Serious rugby followers will be intrigued by the contrasting styles. The Wallabies will most likely play an attacking game and look to exploit turnover ball. Ireland has this year focused on holding onto the ball and building pressure, a tactic which has so far paid off.

The main threat to the rugby will be State of Origin. Game two of Origin will be on the same weekend and in the same city as the finale of the Irish rugby tour. In Sydney the rugby will be at Allianz stadium on the Saturday, while Origin will be at ANZ on the Sunday.
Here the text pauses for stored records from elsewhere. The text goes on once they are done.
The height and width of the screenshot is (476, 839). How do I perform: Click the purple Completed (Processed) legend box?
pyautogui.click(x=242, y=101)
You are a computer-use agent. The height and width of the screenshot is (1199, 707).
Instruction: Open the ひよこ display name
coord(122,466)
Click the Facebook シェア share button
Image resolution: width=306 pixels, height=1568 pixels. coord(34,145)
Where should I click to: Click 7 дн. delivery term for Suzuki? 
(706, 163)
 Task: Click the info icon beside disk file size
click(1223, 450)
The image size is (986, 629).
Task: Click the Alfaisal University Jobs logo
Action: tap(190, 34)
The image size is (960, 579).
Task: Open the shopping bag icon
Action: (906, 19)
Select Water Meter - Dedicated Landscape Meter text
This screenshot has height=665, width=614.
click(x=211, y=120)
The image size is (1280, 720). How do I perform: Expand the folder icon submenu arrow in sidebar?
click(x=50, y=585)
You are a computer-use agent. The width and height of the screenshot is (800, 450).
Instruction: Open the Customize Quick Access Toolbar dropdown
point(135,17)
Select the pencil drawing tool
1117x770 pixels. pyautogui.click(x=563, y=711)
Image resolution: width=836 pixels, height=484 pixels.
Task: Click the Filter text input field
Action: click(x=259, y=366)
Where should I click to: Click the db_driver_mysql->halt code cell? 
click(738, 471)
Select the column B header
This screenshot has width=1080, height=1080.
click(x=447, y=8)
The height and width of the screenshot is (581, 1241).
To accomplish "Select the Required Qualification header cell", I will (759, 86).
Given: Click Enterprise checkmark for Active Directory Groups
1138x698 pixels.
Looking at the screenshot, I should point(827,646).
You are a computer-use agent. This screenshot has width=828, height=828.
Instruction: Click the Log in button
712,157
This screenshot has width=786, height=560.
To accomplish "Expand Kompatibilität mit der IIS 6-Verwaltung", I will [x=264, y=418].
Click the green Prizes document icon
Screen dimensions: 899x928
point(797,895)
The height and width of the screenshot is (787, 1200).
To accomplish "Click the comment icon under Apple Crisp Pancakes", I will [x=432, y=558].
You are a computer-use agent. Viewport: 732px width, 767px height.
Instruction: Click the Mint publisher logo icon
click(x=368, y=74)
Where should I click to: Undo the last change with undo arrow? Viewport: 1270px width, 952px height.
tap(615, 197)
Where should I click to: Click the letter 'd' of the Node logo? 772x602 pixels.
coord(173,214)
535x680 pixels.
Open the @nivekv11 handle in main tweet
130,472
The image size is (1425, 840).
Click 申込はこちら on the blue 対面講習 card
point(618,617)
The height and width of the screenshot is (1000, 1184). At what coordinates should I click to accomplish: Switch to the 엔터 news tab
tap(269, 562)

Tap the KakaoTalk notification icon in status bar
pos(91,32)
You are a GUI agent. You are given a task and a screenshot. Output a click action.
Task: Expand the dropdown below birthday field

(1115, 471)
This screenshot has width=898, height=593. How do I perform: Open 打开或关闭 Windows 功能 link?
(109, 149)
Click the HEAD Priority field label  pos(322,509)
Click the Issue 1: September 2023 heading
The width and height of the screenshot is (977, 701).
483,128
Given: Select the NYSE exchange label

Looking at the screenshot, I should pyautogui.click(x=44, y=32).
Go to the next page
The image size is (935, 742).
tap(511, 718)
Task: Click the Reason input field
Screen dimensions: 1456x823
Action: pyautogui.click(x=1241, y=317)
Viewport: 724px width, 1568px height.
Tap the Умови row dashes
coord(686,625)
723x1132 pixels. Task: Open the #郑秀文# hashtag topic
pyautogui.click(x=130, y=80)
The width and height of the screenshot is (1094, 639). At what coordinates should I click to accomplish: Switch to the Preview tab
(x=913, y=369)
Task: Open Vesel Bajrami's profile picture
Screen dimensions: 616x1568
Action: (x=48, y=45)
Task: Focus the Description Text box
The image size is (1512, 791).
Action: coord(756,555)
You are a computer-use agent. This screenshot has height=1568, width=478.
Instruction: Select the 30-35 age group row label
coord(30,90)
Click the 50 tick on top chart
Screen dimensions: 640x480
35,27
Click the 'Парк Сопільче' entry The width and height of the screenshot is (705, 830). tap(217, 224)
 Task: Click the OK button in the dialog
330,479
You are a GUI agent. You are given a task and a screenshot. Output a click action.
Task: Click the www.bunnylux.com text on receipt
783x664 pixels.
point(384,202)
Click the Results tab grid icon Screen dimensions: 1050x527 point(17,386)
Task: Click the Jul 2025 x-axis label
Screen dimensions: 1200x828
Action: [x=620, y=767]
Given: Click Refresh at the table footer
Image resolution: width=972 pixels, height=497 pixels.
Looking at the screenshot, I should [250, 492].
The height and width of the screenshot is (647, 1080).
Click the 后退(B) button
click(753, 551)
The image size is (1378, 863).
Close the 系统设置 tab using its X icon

It is possible that some of those travelling for Origin will decide to check out the rugby too, but Sydneysiders are likely to choose only one. Despite this, the strong Irish contingent in Sydney, as well as rusted on Wallabies support, should ensure a decent crowd.

The Irish rugby tour in June should be a great advertisement for the code. As long as the Australian teams keep playing well interest will grow. Even if the Australian players do not live up to their end of the bargain, enough Irish supporters will turn out to make the tour a commercial success for Rugby Australia.